Data scientists are the darlings of the financial services industry. Hedge funds, asset managers, investment banks and quant funds are all competing for a select band of talent with global tech giants like Google. Universities can’t keep up with demand.
There is a shortage of candidates who combine a deep knowledge of financial markets, securities and investment strategies with a fluency in programming languages. But which programming language do you need to understand if you want to work in data science? Five years ago, Bank of America was talking about Python as the next big thing for its trading platforms. Now this is being combined with R.
“The same equivalent program in Python can be done with four times less code, and using the R language for statistical computing, you can run simulations easily, use the apply function and say in one statement what might take 10 lines of codes in another language,” said Mark J. Bennett during a presentation at the Trading Show Chicago 2016.
Bennett is a lecturer for the graduate program in analytics at the University of Chicago and senior data scientist at Bank of America Merrill Lynch. He manages software engineering groups, performs live-trade economic analysis and designs statistical forecasting algorithms at the bank.
R you ready to learn R?
Shops that do high-frequency/low-latency trading often use the statistical language R, and they need people who can implement a systematic way of developing programs to analyze investment data and risk management. Important skills to learn include time-series, forecasting, portfolio selection, covariance clustering, prediction and derivative securities.
“Analytics and data science are growing in importance in financial sector,” Bennett said. “SAS is being replaced by R and Python.
“Using R, we can simulate extreme events and their effect on prices, conduct portfolio analysis and visualize the covariances in a portfolio that we built,” he said. “Business, investor and consumer-level problems are attacked with tools from statistics, computer science and finance.”
Steep adoption curve of the R programming language
R is one of the most commonly used data-analytics and machine-learning languages in the world right now. In 2013, R was reported as the best-paid skill, with a median income of $115k, by Dice and several survey agents.
“As a free, open-source solution, with 6,000-plus packages – 20% growth from last year – covering thousands of use cases, R is attractive to most industries,” said Vivian Zhang, the founder and CTO of the NYC Data Science Academy. “R is at the forefront of machine learning, as leading statisticians and computer scientists prototype cutting-edge solutions in R, for example, XGBoost.”
As a result, computing communities for other languages such as Python and C++ quickly adapt these mature algorithms into their libraries.
The finance industry is still in the early days of adopting R.
“The finance industry’s need for validation and its sensitivity to regulations has slowed its adoption of R,” Zhang said.
Challenges that R is equipped to overcome
Many larger financial services firms are concerned about applying open-source languages in production lines, particularly those with trading desks and portfolio management. They depend on service-level agreements (SLAs) and paid support to provide a level of comfort that their needs will be met, Zhang said.
Google, Facebook and other Silicon Valley firms recognize the power of the R platform and use internal validation teams to prove features and functions using R, she said.
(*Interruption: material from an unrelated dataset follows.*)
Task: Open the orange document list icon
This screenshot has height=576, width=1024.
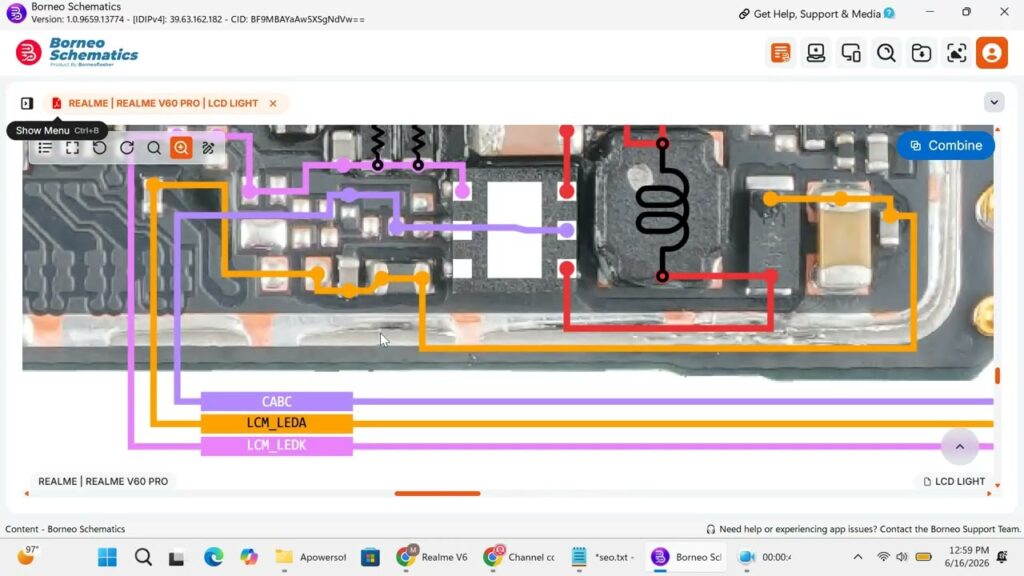Action: (780, 53)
“Many finance firms don’t have this domain knowledge but instead turn to consulting firms to help validate their specific usages of R,” Zhang said.
Finance firms are also concerned about the processing efficiency of using R.
“Often, they have internal C++ teams to adapt algorithms and logics from the original R codes to speed it up,” she said.
Zhang cited the well-known case study American Century Investments revolutionizes their investment analytics platform by aggregating all of its analytics into R.
The level of demand for developers, programmers and data scientists with a command of R
Over the last 30 months, the NYC Data Science Academy has seen a 40% growth of individual and corporate training in the finance, risk and actuarial sectors.
“About half of our students are from managerial levels, including managing director, IT department manager, trading desk manager and asset managers,” Zhang said. “The other half is generally from technical and mathematical backgrounds, including quants and software engineers.”
Value proposition of open source
Many corporations, including financial services firms, don’t understand the value proposition of open-source solutions, Zhang said.
“They are lulled into complacency by corporate solutions sales professionals to believe that you get what you pay for and that expensive software and service agreements mean positive ROI,” she said. “R is among the many software solutions that disprove this fallacy.”